We were already using agents manually for that kind of work: searching across tools, inspecting code, reading logs, and pulling together the context needed to understand an issue. So this was the natural first place to apply an agent: taking messy inputs and turning them into something Red Team could act on faster.
We approached this problem like we do any problem - by aggressively descoping and shipping something quickly in order to iterate in production.
Gerard, our Red Team agent
Gerard is a Centaur agent whose sole purpose (today) is to make Red Team more efficient. It finds Linear issues with specific labels, gathers context from our tools, and posts the results back in Linear for a person to review.
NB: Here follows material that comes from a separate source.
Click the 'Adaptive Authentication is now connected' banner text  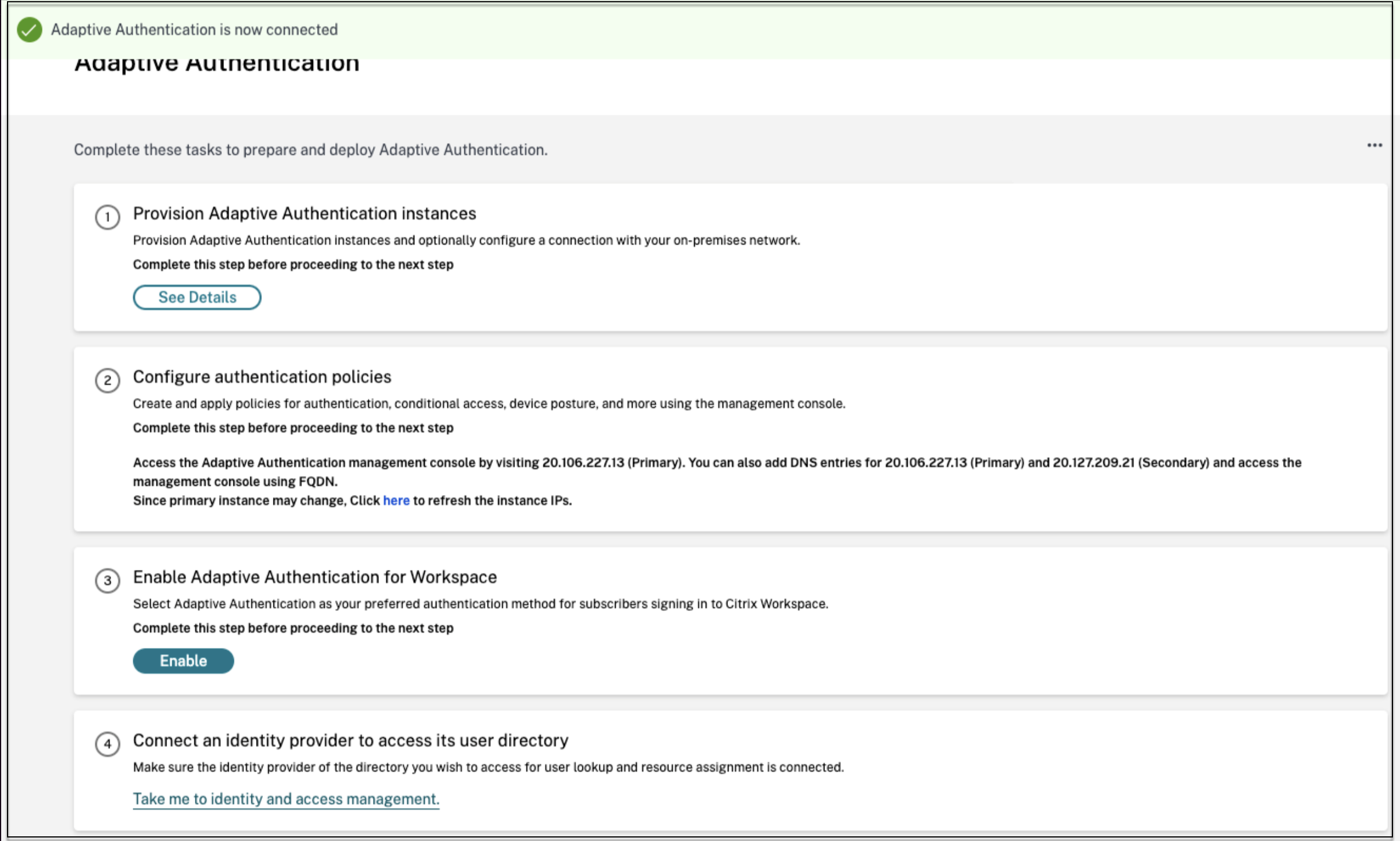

It has access to the same tools we do: CloudWatch, Sentry, Grafana, Amplitude, Notion, sanitized production DB replica, and more. And it lives in the same places we do: Linear, Slack, and Discord. The system is intentionally simple, which lets us iterate quickly.
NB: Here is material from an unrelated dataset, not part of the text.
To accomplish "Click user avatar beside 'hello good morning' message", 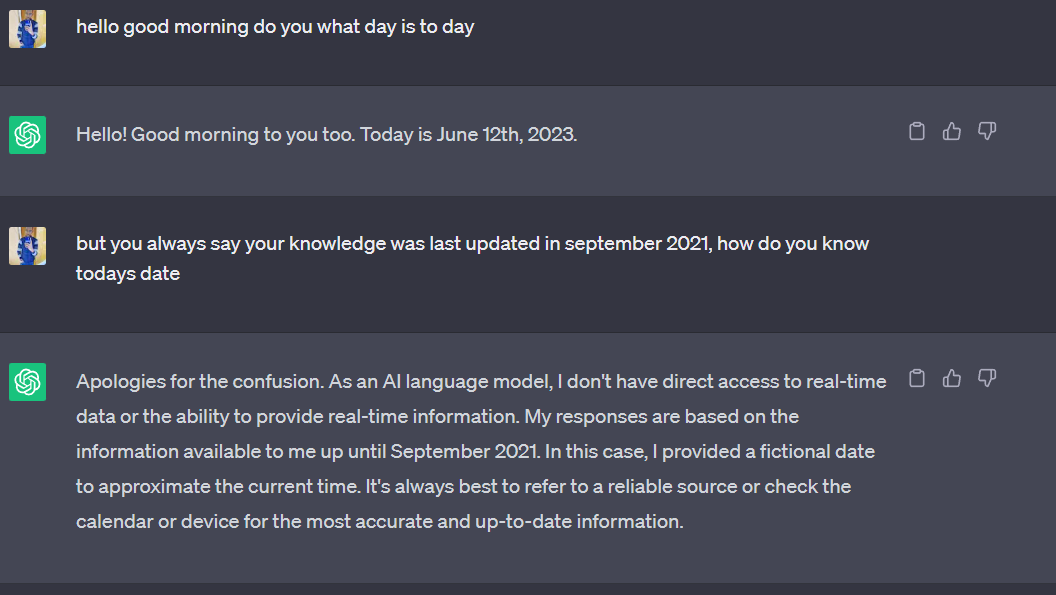I will click(28, 29).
Right now Gerard is focused on two types of issues: bugs and investigations. Bugs get shaped directly into the issue body in Linear, since the issue itself becomes the source of truth. For investigations, Gerard adds comments to the issue, since the goal is to start a conversation and Linear's comments feature is designed for just that.
An ideal Linear task
In order to iterate towards a goal, we need to first define the goal. Since the goal here is not to solve the issue end-to-end but instead to provide context for a person, we needed to understand what an ideal Linear task looks like for a person.
We observed where Gerard struggled early on and used those missteps to craft a doc that gives Gerard and people a shared target: a clear title, repro steps, root cause, owners, priorities, success criteria, and enough context to act.
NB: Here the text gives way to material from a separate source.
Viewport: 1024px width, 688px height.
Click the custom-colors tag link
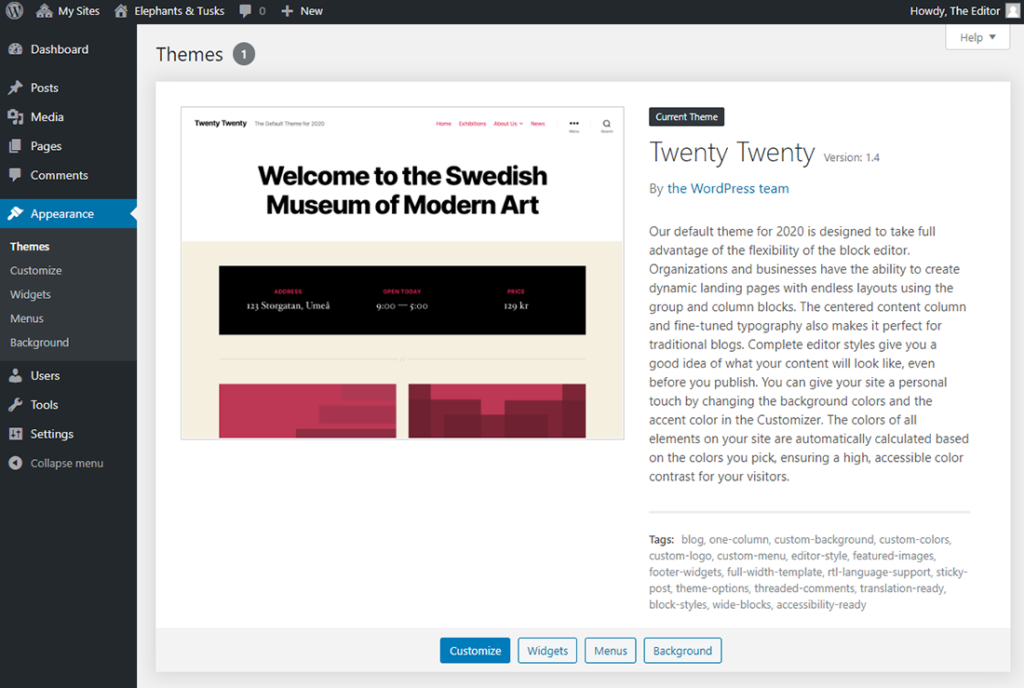[913, 539]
All intelligence requires feedback, and Gerard is no different. The eval feedback loop is simple: Gerard asks for feedback when it posts, and people provide it when they review the issue. It's clear that bug shaping is already quite useful. Early results show investigations need access to more tools.
Agent in the loop
Our goal right now is not to replace people with agents on Red Team. It certainly feels likely we'll eventually get there, but sequencing is strategy, so we start by figuring out where new technology can remove friction.
Today that means context gathering and shaping, so people stay focused on what people do best: judgment, empathy, and connection with those we serve.
Over time, more of the loop will likely compress, with Gerard taking on more responsibility. But it's early, and Gerard is still earning that right.